Howarth has estimated that as much as 8% of the methane in shale gas leaks into the air during the lifetime of a hydraulic shale gas well—"up to twice what escapes from conventional gas production".


"The take-home message of our study is that if you do an integration of 20 years following the development of the gas, shale gas is worse than conventional gas and is, in fact, worse than coal and worse than oil," Howarth said. "We are not advocating for more coal or oil, but rather to move to a truly green, renewable future as quickly as possible. We need to look at the true environmental consequences of shale gas."


Mohale and Graham Tiley General Manager for new ventures and international exploration at Shell are on record stating:


"Fracking is safe and poses no risk to the environment.”

This is as credible a statement as "smoking does not cause cancer". The violations of environmental regulations by Shell, the self-proclaimed market leader in hydraulic fracturing, are a matter of fact. These violations evidence that no reasonable person can possibly argue that hydraulic fracturing is safe and poses no risk to the environment.

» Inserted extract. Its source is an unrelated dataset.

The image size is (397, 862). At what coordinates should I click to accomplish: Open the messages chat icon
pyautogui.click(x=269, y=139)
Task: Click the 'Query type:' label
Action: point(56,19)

Shell has been economical with the truth. South Africa has been misled. Our Ministers, their departments, and our regulators have been misled. Have they also been misled by the other fracking companies that maintain lower public profiles? If the offences in the US and Australia had not come to light, was our government is at risk of making fracking related decisions based on false information?


If South Africans are going to resolve the controversy surrounding fracking, we need facts, we need truthfulness, we need openess and we need transparency—things that have purposefully not been given to us.